Moreover, our study found greater PrEP willingness among those identifying as gay versus bisexual/asexual and those with higher PrEP knowledge. In line with our findings, a study young GBM in California, in which Black GBM constituted 25% of the total study sample, found that PrEP willingness was associated with perceived benefits of using PrEP [53]. Although not directly associated, perceived benefits of PrEP use may relate to higher PrEP knowledge, but more research is needed to further explore these relationships. In addition, we found it interesting that participants who identified as gay were more likely to report PrEP willingness than those who identified as bisexual or asexual, which calls for more work exploring perceptions among Black bisexual men to better understand unique barriers they may face.

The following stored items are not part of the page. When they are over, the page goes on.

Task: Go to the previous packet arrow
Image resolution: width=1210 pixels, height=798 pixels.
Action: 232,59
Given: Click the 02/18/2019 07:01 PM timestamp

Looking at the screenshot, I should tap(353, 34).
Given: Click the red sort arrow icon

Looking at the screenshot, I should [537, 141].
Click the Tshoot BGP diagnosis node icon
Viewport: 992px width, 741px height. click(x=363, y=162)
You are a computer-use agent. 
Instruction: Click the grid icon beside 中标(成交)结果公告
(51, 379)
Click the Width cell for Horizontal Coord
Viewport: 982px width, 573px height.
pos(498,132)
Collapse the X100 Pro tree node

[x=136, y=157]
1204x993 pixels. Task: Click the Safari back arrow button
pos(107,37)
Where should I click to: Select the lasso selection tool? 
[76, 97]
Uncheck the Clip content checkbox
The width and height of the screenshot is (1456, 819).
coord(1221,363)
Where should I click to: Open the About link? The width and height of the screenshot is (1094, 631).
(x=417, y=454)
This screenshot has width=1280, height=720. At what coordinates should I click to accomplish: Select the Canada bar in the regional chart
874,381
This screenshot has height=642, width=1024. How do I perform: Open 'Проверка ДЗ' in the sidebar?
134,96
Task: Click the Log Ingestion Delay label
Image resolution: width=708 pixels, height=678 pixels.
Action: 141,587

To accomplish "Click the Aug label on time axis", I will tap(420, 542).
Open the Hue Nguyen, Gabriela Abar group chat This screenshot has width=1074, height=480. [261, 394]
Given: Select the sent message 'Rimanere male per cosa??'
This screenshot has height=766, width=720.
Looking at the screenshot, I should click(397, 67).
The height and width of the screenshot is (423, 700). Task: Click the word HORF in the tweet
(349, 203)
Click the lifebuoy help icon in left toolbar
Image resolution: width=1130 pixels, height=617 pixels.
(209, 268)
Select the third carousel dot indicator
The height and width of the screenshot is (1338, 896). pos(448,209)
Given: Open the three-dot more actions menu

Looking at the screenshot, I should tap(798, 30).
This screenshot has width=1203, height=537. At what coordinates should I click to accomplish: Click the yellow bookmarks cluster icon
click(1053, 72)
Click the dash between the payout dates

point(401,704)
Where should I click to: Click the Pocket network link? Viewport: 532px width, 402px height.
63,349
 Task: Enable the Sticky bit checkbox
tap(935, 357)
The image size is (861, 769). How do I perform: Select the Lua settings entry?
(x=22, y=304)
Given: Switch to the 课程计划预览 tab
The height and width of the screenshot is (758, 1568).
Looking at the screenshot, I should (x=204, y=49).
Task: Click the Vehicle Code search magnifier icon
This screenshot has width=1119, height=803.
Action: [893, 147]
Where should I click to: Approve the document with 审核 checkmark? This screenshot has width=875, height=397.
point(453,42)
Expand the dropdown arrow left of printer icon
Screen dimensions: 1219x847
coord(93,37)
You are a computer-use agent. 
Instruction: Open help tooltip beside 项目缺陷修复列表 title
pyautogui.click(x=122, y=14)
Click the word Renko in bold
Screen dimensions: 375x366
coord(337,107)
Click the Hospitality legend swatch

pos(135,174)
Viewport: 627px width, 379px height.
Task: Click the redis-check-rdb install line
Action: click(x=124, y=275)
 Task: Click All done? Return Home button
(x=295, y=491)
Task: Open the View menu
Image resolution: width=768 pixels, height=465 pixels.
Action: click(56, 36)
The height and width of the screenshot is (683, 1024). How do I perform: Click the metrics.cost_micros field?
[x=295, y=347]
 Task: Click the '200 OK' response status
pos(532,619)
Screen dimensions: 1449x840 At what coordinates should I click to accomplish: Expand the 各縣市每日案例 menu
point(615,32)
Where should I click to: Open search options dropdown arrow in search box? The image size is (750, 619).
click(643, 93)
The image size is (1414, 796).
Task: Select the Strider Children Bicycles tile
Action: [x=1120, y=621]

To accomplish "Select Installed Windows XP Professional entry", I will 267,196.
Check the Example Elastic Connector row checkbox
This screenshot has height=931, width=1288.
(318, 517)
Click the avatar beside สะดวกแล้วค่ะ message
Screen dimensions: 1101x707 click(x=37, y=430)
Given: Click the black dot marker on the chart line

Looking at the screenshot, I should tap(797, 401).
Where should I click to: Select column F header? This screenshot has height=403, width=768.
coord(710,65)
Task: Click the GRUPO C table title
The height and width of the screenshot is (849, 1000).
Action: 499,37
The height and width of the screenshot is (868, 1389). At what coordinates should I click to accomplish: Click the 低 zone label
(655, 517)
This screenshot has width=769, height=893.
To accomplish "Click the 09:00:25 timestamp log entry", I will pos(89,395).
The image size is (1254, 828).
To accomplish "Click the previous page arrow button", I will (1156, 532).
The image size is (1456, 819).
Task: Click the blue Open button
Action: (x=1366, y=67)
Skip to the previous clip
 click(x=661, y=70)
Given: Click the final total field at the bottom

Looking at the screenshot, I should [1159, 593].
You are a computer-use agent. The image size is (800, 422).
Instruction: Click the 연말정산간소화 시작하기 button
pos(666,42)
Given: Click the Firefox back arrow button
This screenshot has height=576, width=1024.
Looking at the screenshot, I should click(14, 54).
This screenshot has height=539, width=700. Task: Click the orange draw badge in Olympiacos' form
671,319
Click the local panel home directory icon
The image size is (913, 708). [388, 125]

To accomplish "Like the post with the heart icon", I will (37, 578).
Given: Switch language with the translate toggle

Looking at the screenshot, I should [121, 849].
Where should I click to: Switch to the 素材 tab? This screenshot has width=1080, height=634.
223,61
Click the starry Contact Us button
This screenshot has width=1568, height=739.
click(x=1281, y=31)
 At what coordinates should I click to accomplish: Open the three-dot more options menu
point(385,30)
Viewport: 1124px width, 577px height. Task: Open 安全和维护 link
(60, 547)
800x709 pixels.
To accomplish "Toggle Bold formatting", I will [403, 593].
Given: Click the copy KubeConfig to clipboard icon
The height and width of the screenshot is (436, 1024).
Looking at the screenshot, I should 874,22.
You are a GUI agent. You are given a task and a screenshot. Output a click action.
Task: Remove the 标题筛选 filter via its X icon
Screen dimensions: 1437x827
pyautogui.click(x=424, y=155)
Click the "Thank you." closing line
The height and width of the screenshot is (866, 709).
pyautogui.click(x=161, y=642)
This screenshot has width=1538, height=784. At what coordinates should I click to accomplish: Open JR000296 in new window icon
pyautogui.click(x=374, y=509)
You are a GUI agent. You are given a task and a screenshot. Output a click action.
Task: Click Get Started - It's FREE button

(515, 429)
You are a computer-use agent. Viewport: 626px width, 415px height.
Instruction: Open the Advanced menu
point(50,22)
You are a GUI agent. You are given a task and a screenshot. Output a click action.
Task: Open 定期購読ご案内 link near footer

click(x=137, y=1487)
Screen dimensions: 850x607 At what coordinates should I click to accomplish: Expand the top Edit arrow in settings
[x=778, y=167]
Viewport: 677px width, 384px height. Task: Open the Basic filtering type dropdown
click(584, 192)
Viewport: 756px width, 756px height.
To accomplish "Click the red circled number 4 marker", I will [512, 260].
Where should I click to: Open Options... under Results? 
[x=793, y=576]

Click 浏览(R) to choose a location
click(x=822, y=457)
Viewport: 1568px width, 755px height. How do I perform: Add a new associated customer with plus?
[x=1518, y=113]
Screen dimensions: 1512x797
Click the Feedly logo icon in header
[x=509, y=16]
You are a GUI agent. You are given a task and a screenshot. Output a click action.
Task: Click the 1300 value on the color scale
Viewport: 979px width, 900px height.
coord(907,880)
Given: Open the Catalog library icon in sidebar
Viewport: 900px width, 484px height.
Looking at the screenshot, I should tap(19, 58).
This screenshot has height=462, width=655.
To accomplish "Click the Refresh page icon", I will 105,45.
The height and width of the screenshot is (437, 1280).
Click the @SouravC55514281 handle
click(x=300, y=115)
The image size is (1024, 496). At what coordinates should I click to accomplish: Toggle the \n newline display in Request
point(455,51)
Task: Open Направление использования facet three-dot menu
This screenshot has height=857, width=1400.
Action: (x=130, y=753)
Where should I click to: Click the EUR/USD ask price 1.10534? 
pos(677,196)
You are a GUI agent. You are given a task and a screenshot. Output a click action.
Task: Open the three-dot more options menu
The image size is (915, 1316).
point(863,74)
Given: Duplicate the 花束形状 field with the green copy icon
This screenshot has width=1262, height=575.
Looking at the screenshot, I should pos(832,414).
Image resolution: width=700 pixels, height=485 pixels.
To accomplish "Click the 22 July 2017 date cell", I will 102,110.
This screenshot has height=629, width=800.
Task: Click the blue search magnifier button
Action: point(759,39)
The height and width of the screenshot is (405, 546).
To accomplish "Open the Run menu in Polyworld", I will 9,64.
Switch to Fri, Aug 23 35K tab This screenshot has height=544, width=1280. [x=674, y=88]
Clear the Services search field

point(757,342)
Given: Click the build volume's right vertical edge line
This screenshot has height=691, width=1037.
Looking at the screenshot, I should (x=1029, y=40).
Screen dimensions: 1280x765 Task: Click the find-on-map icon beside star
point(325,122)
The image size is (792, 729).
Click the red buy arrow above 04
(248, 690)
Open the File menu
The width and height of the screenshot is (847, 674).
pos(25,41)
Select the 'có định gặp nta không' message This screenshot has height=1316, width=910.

PrEP uptake among YBGBM living in the South still remains a challenge that must be adequately met if we are to end the HIV epidemic in the U.S. Inequities among PrEP use are aberrant and widening, made clear by recent data showing that Black people have the lowest PrEP-to-Need ratios indicating they have the highest unmet need [54]. In our study sample of YBGBM, only 17% of participants reported current PrEP use [54]. These findings illustrate that multilevel barriers such as low perceived HIV risk, are not only influencing PrEP uptake but also persistence. Taking these findings together, our study indicates that PrEP uptake and persistence is a complex phenomenon, which is influenced by various social determinants occurring at the individual-, interpersonal-, and structural levels. In turn, overcoming these barriers will require multi-level interventions that are culturally appropriate and responsive to the needs of YBGBM living in the Deep South.

Strengths and limitations

To our knowledge, this is the first study conducted among YBGBM that evaluated both intra-personal and inter-personal factors and their relationship to PrEP use among current, previous, and never PrEP users, as it relates to constructs within the Andersen Behavioral Model framework including predisposing and enabling factors as well as perceived personal need. In addition, previously conducted studies among YBGBM have mostly focused solely on factors contributing to PrEP uptake, leaving a gap in the literature on how previous PrEP users and potential PrEP users differ from each other demographically and socially. Additionally, this study represents findings from YBGBM living in the Southern US, where rates of PrEP use among YBGBM are very low, and where PrEP inequity by race is highest [54]. Moreover, this study used validated scales for measuring social determinants impacting PrEP use and examined associations with PrEP use using rigorous multivariable analytic methods. Our study also had several limitations. Our sample size was small and within the sample, the proportion of current PrEP users and previous PrEP users was quite small. Additionally, the reason behind discontinuing PrEP use among previous PrEP users was not examined. Moreover, all variables were self-reported by participants, and misclassification of PrEP use is possible. Lastly, intersectional stigma was perceived based on two scales capturing distinct stigmas within them, healthcare stigma and sexual stigma. Future research can build on these separate stigma scales and generate a single scale focused on capturing intersectional stigma within a population.

Conclusions

Although YBGBM are 50% more likely to be infected with HIV than their white counterparts [55], PrEP use among this population still remains low, especially within the Southern U.S. Our study identified multi-level factors associated with current PrEP use and previous PrEP use (individuals that did start PrEP but discontinued), relative to never PrEP use among YBGBM. This study adds to the literature by evaluating contextual factors that may determine HIV preventive behaviors that have the potential to effectively end the epidemic. However, this will only be accomplished through development of culturally tailored interventions that act at multiple levels to address the many barriers faced by YBGBM living in the South.

Acknowledgments

We would like to thank all our study participants.